MICP restoration law of coal mining induced ground fissures and its influencing factors

The coal mining induced ground fissures in the loess covered area of northwest China cause shallow groundwater resource leakage and soil instability. Therefore, the experimental study was conducted on Microbial Induced Carbonate Precipitation (MICP) restoration of coal mining induced ground fissures in the loess covered area. Specifically, the characteristics of mining induced ground fissures were observed and their development characteristics were revealed based on Ningtiaota Coal Mine in northern Shaanxi. The coal mining induced ground fissures in loess were classified with consideration to the observed mine pressure. Based on the classification and characteristics of coal mining induced ground fractures, the mechanical and hydraulic parameters of two types of MICP-treated loess fissure samples were compared and tested using the unconfined compression tests, triaxial compression tests, variable head permeability tests and triaxial permeability tests. In addition, the influencing factors of MICP restoration for coal mining induced ground fissures were analyzed based on the pH value of the restoration body, MICP calcium carbonate production, and scanning electron microscopy test results. The results indicate that coal mining induced ground fissures in loess covered areas can be divided into two types: boundary ground fissures and internal ground fissures.
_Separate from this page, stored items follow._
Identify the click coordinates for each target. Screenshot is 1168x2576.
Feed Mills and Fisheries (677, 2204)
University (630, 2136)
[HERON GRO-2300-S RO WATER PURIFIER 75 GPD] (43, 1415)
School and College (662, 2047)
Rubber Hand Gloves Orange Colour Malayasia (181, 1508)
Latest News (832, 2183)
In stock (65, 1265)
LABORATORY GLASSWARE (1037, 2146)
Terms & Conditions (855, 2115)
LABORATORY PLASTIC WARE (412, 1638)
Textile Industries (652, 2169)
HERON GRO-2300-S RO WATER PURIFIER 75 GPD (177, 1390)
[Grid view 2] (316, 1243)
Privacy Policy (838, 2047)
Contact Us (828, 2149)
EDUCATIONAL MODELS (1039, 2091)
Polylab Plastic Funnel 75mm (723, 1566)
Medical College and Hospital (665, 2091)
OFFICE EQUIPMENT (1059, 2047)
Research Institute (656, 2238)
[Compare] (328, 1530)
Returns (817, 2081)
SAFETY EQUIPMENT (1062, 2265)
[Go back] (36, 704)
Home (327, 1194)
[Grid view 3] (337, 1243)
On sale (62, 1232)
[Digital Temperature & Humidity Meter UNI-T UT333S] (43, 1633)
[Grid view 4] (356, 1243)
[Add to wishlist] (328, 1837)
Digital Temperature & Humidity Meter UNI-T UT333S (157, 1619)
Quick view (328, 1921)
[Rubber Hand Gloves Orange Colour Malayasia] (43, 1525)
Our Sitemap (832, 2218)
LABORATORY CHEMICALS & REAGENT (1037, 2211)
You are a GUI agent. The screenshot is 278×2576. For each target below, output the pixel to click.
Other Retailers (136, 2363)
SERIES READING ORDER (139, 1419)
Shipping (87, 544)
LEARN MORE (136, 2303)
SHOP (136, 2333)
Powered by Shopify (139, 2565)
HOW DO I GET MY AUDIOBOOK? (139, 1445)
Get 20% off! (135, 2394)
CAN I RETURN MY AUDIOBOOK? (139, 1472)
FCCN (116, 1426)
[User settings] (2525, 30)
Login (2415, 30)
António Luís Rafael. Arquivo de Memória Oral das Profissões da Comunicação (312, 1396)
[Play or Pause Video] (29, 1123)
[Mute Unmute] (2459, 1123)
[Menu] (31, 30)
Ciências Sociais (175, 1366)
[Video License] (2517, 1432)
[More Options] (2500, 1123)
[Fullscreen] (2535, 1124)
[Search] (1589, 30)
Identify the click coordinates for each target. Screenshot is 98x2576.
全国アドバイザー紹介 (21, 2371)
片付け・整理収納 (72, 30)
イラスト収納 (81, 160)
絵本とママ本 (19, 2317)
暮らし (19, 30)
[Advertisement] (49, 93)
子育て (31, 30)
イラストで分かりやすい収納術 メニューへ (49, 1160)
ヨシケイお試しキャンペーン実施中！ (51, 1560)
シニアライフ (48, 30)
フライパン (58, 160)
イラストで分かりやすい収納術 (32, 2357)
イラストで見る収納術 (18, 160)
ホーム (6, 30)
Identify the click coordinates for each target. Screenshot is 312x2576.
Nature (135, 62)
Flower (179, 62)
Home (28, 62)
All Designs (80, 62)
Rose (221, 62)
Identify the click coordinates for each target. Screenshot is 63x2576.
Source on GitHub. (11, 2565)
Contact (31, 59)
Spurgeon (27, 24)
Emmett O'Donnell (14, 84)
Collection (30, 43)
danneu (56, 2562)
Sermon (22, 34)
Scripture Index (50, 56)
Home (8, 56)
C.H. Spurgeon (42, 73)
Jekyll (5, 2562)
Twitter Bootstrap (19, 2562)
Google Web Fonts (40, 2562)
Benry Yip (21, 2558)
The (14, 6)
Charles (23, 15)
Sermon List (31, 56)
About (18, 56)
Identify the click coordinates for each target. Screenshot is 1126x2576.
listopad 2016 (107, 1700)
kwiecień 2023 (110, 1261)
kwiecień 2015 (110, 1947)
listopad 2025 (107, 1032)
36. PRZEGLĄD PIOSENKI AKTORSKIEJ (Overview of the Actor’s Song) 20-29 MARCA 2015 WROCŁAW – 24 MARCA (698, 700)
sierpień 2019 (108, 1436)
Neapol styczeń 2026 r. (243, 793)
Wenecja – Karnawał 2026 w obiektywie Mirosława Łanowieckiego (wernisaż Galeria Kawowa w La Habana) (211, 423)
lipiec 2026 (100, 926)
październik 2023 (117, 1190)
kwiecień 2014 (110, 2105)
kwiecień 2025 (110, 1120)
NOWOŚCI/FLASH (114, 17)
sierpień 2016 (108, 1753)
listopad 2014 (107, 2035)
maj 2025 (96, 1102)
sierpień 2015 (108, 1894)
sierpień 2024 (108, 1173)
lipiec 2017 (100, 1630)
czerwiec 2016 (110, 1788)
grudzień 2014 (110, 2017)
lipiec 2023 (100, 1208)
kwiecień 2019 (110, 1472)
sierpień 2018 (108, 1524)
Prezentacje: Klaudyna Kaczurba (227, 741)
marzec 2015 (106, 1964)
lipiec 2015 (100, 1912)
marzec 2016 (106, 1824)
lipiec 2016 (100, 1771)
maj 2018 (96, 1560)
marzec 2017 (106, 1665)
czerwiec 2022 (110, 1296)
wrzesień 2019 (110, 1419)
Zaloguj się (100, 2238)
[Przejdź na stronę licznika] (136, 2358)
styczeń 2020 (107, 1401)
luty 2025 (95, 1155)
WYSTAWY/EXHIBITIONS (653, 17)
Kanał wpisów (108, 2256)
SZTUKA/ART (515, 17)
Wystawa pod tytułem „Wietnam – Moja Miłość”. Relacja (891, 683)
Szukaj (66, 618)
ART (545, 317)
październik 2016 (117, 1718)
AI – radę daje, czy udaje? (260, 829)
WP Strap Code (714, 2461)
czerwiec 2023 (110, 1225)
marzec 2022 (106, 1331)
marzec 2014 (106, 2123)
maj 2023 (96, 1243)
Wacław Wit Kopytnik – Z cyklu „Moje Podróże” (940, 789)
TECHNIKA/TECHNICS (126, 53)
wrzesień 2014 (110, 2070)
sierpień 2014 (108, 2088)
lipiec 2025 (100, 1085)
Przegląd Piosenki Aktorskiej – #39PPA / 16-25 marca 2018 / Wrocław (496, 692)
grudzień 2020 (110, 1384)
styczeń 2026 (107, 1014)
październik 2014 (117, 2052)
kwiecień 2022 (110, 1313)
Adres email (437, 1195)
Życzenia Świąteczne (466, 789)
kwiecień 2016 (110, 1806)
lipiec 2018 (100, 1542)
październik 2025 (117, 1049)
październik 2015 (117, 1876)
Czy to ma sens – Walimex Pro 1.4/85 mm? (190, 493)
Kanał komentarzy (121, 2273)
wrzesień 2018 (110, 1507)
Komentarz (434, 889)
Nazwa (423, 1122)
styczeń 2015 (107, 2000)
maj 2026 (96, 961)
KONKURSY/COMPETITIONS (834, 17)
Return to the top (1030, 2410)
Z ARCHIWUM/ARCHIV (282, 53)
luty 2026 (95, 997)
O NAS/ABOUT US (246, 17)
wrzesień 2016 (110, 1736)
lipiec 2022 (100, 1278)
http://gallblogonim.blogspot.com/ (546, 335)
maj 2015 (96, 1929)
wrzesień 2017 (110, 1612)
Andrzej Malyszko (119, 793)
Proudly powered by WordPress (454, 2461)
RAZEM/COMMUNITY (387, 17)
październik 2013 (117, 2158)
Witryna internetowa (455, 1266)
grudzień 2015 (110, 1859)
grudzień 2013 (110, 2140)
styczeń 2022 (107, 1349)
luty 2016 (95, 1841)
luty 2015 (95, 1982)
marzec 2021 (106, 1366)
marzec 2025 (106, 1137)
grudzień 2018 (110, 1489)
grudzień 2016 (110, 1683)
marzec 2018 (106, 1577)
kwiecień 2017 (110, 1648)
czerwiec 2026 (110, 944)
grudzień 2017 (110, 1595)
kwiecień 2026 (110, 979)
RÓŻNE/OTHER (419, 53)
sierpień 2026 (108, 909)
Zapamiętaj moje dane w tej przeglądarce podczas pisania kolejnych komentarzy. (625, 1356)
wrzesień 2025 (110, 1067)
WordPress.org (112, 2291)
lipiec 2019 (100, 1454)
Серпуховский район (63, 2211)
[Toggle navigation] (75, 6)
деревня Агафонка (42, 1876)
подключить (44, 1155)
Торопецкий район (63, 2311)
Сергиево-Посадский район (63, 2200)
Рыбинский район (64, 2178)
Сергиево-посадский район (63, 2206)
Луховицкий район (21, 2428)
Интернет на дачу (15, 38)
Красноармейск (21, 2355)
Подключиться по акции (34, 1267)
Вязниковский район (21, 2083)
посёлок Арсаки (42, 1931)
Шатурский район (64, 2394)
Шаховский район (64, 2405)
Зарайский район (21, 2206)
In terms of boundary ground fissures, the optimal ratio of bacterial solution to cementitious fluid is 1.2∶1.0. For the internal ground fissures, the optimal ratio of wind-blown sand and loess to fill the fissures is 1∶1, and the optimal ratio of bacterial solution and cementitious fluid is 1∶1. The difference in the opening of different types of coal mining induced ground fissures in loess covered areas results in a 31.2% difference in the yield of calcium carbonate. Therefore, the optimal MICP restoration solution for boundary ground fissures has a larger proportion of cementitious fluid compared to internal ground fissures. When the ratio of wind-blown sand and loess in the filling material is 1∶1, the pH value of the mixture of filling material and restoration fluid is 9.2, and the yield of calcium carbonate in such pH value environment can reach 88%, promoting the efficient operation of MICP. The research results provide a reference for the restoration of coal mining induced ground fissures in loess covered areas.